* [Exercise goal] As the answer, give every line of the records that includes the word "control".

Supplied data Block Start

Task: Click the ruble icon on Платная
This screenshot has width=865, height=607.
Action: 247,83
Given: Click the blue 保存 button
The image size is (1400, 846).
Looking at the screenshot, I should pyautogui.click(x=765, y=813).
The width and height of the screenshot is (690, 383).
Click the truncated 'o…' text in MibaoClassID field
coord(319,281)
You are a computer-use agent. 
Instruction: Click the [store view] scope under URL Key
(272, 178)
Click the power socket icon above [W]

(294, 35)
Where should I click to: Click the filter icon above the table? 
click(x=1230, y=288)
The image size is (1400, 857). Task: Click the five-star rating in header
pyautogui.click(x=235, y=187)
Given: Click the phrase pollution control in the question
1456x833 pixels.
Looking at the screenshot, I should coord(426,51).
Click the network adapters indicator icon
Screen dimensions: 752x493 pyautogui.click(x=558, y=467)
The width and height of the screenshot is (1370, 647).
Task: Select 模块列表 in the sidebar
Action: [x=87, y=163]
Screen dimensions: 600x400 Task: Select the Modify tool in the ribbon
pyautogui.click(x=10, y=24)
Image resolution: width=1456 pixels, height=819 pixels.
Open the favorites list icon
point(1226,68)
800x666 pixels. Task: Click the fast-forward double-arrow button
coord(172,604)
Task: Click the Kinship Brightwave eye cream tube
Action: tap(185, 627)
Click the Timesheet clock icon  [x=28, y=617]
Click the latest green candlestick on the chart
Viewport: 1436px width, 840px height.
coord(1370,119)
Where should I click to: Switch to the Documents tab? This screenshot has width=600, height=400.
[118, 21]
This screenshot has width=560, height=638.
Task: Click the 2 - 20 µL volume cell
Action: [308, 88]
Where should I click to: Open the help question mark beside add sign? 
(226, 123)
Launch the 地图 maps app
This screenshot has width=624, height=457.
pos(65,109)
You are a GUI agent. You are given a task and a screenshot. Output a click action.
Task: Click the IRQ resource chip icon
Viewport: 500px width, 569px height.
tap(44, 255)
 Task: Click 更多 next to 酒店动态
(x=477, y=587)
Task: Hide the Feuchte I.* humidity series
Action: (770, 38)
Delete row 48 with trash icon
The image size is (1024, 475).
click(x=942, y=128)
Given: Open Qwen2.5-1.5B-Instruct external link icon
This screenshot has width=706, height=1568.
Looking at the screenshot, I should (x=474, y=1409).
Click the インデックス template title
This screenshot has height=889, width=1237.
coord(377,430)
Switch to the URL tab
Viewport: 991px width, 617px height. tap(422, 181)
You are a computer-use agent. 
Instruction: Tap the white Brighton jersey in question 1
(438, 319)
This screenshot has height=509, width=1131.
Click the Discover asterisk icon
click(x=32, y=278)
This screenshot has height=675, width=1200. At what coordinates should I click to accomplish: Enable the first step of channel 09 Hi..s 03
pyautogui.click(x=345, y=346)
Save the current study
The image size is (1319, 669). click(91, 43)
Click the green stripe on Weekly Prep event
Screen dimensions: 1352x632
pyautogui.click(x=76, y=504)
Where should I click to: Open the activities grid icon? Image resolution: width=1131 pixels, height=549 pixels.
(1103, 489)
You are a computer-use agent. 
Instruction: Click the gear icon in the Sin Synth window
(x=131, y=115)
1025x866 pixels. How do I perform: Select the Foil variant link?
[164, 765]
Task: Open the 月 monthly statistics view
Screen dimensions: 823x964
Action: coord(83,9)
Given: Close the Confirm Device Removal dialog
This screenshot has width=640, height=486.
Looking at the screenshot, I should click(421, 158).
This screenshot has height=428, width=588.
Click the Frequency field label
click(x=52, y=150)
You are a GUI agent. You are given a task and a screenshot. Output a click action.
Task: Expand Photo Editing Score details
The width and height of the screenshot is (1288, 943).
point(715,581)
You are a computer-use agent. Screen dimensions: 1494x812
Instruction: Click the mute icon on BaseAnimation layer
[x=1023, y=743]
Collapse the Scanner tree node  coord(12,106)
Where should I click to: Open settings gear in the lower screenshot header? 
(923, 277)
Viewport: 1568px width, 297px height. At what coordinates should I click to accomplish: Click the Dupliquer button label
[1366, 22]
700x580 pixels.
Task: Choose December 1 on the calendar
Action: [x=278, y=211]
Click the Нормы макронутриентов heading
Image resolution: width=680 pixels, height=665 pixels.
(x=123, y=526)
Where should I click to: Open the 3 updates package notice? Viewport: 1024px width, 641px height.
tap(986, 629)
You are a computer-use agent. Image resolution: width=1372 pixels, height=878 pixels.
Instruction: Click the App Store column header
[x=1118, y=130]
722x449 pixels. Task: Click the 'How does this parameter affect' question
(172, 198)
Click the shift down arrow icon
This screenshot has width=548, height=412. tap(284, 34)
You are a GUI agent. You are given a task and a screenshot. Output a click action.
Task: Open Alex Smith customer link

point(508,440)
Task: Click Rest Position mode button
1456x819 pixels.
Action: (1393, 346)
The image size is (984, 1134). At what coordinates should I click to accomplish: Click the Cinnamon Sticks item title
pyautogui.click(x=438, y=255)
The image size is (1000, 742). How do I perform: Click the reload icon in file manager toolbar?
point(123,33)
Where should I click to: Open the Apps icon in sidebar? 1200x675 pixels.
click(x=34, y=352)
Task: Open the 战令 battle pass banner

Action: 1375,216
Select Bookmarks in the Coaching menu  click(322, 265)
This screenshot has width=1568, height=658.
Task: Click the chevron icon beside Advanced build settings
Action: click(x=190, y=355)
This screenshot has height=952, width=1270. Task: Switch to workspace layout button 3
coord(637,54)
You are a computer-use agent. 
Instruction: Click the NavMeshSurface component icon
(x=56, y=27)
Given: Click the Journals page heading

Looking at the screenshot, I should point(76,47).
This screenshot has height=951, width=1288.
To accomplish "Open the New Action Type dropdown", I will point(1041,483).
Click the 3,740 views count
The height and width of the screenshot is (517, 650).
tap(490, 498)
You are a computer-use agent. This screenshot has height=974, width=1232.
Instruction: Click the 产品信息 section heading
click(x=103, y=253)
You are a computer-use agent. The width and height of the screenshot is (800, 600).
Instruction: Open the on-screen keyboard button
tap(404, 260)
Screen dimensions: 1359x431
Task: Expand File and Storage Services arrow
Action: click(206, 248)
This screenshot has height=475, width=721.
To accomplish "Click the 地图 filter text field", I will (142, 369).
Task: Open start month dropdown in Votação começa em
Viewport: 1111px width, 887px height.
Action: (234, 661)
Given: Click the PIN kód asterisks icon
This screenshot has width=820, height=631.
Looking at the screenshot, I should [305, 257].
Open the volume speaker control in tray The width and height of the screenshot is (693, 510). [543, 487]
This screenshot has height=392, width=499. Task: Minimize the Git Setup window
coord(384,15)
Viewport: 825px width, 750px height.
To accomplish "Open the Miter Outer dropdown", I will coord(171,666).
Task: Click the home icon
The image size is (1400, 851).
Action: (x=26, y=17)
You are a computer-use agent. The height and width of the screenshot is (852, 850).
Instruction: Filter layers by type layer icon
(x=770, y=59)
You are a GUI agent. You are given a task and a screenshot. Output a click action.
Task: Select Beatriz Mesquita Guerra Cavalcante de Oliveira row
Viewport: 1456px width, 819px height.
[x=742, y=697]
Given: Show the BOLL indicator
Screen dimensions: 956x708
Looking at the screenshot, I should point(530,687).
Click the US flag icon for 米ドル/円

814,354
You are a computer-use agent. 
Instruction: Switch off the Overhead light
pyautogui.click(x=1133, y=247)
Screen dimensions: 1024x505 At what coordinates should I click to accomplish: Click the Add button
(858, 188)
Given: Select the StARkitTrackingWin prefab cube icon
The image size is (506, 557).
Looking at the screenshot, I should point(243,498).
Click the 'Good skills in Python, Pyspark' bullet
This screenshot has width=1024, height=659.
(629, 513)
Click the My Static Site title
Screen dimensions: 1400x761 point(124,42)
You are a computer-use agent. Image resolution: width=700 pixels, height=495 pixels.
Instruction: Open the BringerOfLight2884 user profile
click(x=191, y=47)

Supplied data Block End

* [Exercise result]
Given: Click the phrase pollution control in the question
Open the volume speaker control in tray The width and height of the screenshot is (693, 510). [543, 487]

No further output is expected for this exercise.